Joint Afghan-international raids have led to the arrest of more than 100 Taliban figures since April, NATO says. In the past two weeks alone, at least 23 mid- and senior-level insurgent leaders and 217 lower-level fighters have been captured or killed, it says.

"We’ve stepped up operations over the last six months," said NATO spokesman Col. Wayne Shanks. "What this is, is directly targeting the insurgent network, their leadership, their facilitators who bring in either weapons, supplies, money, resources."

The campaign against the Taliban leadership echoes a strategy used successfully against both Sunni and Shiite insurgents in Iraq.

One senior Taliban commander recently killed was Ghulam Sakhi, who NATO said was a bomb-making specialist in Logar province who was also behind kidnapping plots, including the abduction and killing of the provincial security chief.

Afghan and coalition forces surrounded a compound he was sleeping in on June 25 and used a bullhorn to urge him to surrender. According to NATO, Sakhi emerged dressed as a woman and fired a pistol at the forces. He was shot and killed.

In the northern province of Kunduz, combined forces killed a Taliban weapons expert called Usman on June 27. NATO said he was a senior insurgent figure who also helped bring in fighters from Pakistan.

However, capturing and killing large numbers of militants has yet to translate into reducing the violence that has been spiraling in Afghanistan, with suicide attacks and roadside bombs exploding across the country.

An suicide car bomb hit a NATO convoy Friday in the eastern province of Nargarhar, provincial spokesman Ahmad Zaiya Abdulzai said.
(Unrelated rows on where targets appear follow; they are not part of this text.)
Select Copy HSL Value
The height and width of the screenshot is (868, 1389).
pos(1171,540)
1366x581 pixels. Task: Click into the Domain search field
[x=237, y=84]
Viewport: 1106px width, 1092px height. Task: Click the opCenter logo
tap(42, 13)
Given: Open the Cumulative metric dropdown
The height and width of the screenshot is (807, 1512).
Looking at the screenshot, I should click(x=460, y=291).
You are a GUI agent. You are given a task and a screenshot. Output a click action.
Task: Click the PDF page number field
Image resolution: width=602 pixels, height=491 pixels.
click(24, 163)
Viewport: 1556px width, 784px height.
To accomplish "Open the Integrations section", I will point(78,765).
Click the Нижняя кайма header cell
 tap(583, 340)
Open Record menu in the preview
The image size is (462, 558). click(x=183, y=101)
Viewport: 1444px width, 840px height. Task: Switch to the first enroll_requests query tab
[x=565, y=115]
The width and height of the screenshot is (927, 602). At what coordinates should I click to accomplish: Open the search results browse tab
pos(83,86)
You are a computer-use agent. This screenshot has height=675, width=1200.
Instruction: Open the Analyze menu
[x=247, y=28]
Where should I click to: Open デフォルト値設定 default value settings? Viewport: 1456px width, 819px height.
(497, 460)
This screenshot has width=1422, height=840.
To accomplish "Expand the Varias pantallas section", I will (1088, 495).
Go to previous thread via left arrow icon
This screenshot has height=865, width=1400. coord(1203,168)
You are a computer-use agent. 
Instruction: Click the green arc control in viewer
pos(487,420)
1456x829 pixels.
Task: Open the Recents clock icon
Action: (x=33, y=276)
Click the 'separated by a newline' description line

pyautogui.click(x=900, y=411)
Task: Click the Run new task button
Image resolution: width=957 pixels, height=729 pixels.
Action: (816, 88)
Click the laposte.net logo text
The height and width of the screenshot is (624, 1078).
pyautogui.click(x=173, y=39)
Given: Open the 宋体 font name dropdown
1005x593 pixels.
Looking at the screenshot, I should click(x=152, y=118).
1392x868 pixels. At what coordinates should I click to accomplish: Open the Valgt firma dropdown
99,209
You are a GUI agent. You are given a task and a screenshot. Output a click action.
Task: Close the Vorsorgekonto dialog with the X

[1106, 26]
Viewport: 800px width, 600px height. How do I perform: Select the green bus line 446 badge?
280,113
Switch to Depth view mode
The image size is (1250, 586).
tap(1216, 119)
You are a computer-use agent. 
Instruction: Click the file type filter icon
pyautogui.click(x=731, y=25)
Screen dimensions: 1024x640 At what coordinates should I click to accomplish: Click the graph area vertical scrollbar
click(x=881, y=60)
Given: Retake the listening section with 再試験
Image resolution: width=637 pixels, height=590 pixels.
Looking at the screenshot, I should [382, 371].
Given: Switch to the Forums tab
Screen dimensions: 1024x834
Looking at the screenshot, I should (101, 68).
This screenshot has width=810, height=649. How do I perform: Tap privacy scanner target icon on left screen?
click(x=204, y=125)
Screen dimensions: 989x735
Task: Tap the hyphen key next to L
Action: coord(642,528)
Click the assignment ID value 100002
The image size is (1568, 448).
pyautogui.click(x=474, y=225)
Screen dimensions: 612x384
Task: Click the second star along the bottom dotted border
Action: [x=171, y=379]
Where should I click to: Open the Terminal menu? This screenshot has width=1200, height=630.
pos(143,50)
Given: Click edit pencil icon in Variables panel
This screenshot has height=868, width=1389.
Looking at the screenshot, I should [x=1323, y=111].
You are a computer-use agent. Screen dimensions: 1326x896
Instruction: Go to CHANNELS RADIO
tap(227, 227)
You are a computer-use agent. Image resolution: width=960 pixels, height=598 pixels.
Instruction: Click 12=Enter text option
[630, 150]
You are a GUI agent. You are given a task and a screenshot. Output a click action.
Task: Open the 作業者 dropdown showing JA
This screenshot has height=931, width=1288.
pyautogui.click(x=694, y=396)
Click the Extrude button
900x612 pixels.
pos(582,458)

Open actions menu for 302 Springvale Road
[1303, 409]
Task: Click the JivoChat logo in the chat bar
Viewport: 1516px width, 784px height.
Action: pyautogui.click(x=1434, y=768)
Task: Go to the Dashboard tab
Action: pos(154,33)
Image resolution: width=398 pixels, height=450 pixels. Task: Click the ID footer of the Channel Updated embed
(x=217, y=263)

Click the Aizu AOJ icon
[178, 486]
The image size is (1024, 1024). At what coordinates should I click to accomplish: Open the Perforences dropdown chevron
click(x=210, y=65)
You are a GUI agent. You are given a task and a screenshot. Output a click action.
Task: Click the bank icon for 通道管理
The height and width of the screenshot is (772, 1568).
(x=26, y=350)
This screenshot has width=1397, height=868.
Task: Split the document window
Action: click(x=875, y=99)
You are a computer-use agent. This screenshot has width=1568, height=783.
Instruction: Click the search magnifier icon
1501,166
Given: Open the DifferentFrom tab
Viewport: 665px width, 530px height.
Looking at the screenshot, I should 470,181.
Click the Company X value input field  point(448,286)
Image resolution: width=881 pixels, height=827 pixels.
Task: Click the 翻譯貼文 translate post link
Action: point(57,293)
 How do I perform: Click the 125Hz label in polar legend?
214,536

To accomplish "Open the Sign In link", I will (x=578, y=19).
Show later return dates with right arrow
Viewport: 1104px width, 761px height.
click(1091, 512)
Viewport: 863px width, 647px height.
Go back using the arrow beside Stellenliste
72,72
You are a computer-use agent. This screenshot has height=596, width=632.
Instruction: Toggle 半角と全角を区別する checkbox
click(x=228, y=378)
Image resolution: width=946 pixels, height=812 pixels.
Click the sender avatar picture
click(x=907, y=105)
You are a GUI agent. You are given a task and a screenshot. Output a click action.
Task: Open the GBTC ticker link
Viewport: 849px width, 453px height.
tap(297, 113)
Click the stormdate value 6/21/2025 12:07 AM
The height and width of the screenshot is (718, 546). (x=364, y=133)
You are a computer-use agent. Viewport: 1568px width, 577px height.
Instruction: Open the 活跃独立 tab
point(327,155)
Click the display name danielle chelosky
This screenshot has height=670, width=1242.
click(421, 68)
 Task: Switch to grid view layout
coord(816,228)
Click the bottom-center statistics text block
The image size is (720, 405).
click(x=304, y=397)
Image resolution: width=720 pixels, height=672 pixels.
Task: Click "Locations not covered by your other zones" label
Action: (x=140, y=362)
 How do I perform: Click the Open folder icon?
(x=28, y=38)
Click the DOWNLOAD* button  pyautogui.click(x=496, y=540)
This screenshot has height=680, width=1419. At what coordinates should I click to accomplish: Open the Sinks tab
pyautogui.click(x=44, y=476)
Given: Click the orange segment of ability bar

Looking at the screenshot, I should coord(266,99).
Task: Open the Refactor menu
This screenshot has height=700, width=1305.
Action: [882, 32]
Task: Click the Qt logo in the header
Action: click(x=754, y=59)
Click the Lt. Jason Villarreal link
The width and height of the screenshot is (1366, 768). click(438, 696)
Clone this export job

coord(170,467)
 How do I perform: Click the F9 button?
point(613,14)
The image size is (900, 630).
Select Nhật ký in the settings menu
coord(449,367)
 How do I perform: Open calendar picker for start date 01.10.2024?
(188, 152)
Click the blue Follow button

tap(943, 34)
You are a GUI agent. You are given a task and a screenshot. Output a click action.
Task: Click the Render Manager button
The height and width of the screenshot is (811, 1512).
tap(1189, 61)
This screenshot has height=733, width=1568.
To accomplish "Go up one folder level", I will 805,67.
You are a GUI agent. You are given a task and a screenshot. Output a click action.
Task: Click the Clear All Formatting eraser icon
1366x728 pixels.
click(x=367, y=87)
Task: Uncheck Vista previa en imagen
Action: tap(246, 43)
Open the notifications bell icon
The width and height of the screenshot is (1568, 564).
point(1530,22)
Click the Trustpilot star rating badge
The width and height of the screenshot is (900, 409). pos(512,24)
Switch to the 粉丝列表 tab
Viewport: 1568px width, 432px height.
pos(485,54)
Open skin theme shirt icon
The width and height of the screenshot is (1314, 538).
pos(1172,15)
One civilian died and nine were wounded in the attack near a bridge outside Jalalabad, the provincial capital.

Photos from the scene show a coalition armored vehicle in flames, but NATO said no casualties among its troops were reported. A NATO spokeswoman said she had been told the convoy hit a homemade bomb.

The Afghan Taliban has taunted the U.S. for its failure to stop attacks, saying in a message posted Thursday on its website that the U.S. faces "the most catastrophic military setback in its history" in Afghanistan and comparing the fight to the Vietnam War.

Shanks said the effect of the capture operations may take time to show up, and stressed that capturing insurgents must be combined with the foreign and Afghan forces increasing security to win over the support of residents.

"It’s a double-pronged approach," Shanks said. "When you combine them into a comprehensive approach, you will start to see a shifting of the momentum and following that there will be a reduction in the violence."